As soon as we got there they warned us that what they were about to reveal was a military secret we could never divulge. Then they told us about the incident that had occurred at the beginning of the month. How sixteen schoolchildren had lost consciousness in the hills and fifteen of them had regained consciousness thereafter, with no memory of what had taken place. One boy, they told us, hadn't regained consciousness and was still in a military hospital in Tokyo.

The military doctor who'd examined the children right after the incident, an internal medicine specialist named Major Toyama, gave us a detailed explanation about what had transpired. Many army doctors are more like bureaucrats concerned with protecting their own little preserve than with medicine, but fortunately Major Toyama wasn't one of them. He was honest and straightforward, and obviously a talented physician. He never tried to use the fact that we were civilians to lord it over us or conceal anything from us, as some might do. He provided all the details we needed, in a very professional manner, and showed us medical records that had been kept on the children. He wanted to get to the bottom of this as much as anybody. We were all quite impressed by him.

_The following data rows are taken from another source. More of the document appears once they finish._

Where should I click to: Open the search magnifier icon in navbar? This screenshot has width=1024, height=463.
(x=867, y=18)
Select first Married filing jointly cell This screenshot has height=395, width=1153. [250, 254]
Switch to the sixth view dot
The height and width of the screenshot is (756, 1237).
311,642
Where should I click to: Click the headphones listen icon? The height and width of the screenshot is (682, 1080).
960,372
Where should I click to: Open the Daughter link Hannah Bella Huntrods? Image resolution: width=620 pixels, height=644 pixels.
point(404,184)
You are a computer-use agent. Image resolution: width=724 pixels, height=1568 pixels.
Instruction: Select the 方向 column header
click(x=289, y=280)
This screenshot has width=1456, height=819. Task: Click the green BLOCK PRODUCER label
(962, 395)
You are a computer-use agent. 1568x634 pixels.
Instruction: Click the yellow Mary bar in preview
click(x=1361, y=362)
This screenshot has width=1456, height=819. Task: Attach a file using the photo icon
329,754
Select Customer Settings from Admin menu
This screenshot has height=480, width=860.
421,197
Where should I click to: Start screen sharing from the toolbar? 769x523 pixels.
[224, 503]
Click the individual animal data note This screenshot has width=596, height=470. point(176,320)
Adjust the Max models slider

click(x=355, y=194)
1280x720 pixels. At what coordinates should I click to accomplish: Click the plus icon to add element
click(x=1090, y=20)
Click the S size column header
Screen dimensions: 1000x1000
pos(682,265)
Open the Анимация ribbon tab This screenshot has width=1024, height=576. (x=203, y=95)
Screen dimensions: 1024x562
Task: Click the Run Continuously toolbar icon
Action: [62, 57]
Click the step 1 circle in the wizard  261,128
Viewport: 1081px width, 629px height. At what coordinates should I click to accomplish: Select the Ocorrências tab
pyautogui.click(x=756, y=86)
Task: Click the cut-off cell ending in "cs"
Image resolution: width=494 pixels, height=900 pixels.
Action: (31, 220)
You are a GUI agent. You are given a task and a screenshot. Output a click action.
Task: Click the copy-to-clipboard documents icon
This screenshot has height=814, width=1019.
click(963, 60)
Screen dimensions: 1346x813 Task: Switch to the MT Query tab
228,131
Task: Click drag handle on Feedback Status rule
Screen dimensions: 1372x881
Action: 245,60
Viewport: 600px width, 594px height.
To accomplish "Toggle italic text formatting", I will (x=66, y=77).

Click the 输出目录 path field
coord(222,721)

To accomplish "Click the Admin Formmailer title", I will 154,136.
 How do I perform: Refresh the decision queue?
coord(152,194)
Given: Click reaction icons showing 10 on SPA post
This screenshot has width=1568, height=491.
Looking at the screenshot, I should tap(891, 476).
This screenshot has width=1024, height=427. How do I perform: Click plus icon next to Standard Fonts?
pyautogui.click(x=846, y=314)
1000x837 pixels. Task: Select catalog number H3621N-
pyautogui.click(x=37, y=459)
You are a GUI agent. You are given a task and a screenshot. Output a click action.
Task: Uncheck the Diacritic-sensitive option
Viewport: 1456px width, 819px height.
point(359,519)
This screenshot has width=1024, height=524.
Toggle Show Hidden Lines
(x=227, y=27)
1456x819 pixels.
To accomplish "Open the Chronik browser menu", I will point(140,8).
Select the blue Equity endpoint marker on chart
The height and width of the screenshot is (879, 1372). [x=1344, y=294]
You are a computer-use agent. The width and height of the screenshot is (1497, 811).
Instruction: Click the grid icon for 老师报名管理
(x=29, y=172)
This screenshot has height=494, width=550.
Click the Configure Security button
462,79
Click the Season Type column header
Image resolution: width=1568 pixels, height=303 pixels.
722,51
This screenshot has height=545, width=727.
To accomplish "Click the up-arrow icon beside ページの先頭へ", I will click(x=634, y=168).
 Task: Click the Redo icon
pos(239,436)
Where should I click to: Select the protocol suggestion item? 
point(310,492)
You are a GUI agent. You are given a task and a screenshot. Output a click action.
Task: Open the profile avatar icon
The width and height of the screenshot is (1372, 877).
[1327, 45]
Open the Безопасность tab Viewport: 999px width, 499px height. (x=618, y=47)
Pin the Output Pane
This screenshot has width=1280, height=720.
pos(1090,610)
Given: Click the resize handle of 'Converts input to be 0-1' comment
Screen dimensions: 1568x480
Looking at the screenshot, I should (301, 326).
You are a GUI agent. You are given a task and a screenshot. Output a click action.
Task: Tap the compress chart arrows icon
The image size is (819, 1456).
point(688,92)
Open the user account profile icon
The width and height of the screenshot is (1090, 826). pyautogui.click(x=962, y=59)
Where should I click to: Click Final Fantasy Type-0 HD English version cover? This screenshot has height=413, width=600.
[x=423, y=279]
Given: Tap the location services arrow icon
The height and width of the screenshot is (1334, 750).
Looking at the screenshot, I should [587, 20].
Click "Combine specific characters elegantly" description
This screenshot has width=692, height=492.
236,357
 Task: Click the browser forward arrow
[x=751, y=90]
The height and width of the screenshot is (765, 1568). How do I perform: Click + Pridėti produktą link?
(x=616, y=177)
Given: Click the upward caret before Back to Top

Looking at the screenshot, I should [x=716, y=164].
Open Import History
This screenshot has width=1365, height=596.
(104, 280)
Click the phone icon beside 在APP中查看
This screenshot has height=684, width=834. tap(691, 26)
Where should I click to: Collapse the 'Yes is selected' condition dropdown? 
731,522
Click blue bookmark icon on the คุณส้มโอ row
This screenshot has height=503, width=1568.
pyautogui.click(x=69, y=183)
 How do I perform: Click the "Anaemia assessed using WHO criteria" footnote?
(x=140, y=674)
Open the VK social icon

The most important fact we gleaned from the records was that, medically speaking, the incident had caused no lasting impact on the children. From right after the event to the present day, the examinations and tests consistently indicated no internal or external abnormalities. The children were leading healthy lives, just as they had before the incident. Detailed examinations revealed that several of the children had parasites, but nothing out of the ordinary. Otherwise they were completely asymptomatic—no headaches, nausea, pain, loss of appetite, insomnia, listlessness, diarrhea, nightmares.

Nothing.

The one notable thing was that the two-hour span during which the children had been unconscious in the hills was erased from their memory. As if that part had been extracted in toto. Rather than a memory loss, it was more a memory lack. These aren't medical terms, and I'm using them for the sake of convenience, but there's a big difference between loss and lack. I suppose it's like—well, imagine a train steaming down a track. The freight's disappeared from one of the cars. A car that's empty inside—that's loss. When the whole car itself has vanished, that's lack.

We discussed the possibility that the children had breathed in poison gas. Dr. Toyama said that naturally they'd considered this. That's why the military is involved, he told us, but it seems a remote possibility. He then told us, Now this is a military secret, so you can't tell anyone. The army is definitely developing poison gas and biological weapons, but this is carried out mainly by a special unit on the Chinese mainland, not in Japan itself. It's too dangerous a project to attempt in a place as densely populated as Japan. I can't tell you whether or not these sorts of weapons are stored anywhere in Japan, though I can assure you most definitely that they are not kept anywhere in Yamanashi Prefecture.

—So he categorically denied that special weapons, including poison gas, were being stored in the prefecture?

Correct. He was very clear about that. We basically had no choice except to believe him, but he sounded believable. We also concluded that it was highly unlikely that poison gas had been dropped from a B-29. If the Americans had actually developed such a weapon and decided to use it, they'd drop it on some large city where the effects would be massive. Dropping a canister or two on such a remote place wouldn't allow them to ascertain what effects the weapon had. Besides, even if you accepted the premise that a poison gas had been dropped on the spot, any gas that makes children fall unconscious for two hours with no other lasting effects would be worthless as military arsenal.

Also we knew that no poison gas, whether manmade or naturally occurring, would act like this, leaving no aftereffects whatsoever. Especially when you're dealing with children, who are more sensitive and have a more delicate immune system than adults, there would have to be some aftereffects, particularly in the eyes or mucous membranes. We crossed off food poisoning for the same reason.